* _Work to complete_: Using the listing below, retype exactly the lines starting at the one with "Given: Click the PowerShell icon in the tab" and ending at the one with "Task: Open the Single", and include both.

* _Recorded data_:

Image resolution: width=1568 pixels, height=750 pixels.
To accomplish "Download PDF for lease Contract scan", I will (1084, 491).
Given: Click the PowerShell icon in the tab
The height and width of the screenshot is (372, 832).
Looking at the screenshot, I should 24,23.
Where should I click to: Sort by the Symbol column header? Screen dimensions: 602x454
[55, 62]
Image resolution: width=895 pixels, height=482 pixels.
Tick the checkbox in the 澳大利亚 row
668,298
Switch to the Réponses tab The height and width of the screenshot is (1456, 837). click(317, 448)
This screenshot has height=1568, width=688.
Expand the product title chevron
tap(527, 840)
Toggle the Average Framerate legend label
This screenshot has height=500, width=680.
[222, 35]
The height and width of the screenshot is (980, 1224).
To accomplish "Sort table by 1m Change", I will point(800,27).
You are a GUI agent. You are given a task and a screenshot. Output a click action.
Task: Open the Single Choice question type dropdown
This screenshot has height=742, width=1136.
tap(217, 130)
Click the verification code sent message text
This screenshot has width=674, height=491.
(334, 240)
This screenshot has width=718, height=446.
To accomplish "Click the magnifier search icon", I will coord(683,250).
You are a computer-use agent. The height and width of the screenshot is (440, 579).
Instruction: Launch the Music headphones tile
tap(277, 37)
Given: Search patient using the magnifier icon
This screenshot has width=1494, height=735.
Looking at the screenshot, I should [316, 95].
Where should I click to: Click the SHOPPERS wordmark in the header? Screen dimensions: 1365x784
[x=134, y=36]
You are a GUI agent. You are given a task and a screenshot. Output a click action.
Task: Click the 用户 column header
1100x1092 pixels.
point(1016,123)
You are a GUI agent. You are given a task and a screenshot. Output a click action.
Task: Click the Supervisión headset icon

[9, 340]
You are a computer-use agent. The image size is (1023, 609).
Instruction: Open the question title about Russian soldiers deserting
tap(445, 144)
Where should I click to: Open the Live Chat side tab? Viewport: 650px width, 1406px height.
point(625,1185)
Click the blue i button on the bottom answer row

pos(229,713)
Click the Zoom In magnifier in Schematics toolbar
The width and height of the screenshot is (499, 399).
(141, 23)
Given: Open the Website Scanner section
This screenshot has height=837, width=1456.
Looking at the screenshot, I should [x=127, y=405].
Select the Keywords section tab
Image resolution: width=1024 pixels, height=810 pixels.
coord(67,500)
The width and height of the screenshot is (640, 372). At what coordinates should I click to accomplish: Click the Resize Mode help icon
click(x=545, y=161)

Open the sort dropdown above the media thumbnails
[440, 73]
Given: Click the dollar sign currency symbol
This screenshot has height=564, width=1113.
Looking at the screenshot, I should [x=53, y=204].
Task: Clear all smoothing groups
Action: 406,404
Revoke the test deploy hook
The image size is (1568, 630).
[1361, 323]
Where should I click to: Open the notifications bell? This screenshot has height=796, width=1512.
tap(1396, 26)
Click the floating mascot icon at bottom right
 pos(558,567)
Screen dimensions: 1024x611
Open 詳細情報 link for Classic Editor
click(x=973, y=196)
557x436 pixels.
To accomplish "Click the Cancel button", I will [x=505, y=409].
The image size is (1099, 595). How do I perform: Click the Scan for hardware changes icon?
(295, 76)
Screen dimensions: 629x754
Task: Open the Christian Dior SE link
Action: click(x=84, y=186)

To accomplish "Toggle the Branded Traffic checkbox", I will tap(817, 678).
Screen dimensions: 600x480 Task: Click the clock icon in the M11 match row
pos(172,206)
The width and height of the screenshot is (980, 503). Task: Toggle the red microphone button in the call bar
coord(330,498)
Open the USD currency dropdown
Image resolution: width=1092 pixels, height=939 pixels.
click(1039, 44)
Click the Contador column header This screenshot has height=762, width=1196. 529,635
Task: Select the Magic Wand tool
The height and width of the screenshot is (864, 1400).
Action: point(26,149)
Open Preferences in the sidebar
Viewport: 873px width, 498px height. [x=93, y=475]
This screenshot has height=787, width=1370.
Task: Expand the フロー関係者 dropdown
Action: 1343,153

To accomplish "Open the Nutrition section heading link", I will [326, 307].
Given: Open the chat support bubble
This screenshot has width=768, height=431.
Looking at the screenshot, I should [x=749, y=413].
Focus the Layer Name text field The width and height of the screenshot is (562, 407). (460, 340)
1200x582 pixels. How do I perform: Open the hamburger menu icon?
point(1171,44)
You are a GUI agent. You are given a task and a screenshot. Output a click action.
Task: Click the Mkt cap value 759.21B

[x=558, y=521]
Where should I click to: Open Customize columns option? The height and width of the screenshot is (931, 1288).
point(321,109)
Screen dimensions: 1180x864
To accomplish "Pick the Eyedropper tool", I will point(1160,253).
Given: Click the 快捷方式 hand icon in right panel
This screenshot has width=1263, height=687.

* _The answer_:
Given: Click the PowerShell icon in the tab
The height and width of the screenshot is (372, 832).
Looking at the screenshot, I should 24,23.
Where should I click to: Sort by the Symbol column header? Screen dimensions: 602x454
[55, 62]
Image resolution: width=895 pixels, height=482 pixels.
Tick the checkbox in the 澳大利亚 row
668,298
Switch to the Réponses tab The height and width of the screenshot is (1456, 837). click(317, 448)
This screenshot has height=1568, width=688.
Expand the product title chevron
tap(527, 840)
Toggle the Average Framerate legend label
This screenshot has height=500, width=680.
[222, 35]
The height and width of the screenshot is (980, 1224).
To accomplish "Sort table by 1m Change", I will point(800,27).
You are a GUI agent. You are given a task and a screenshot. Output a click action.
Task: Open the Single Choice question type dropdown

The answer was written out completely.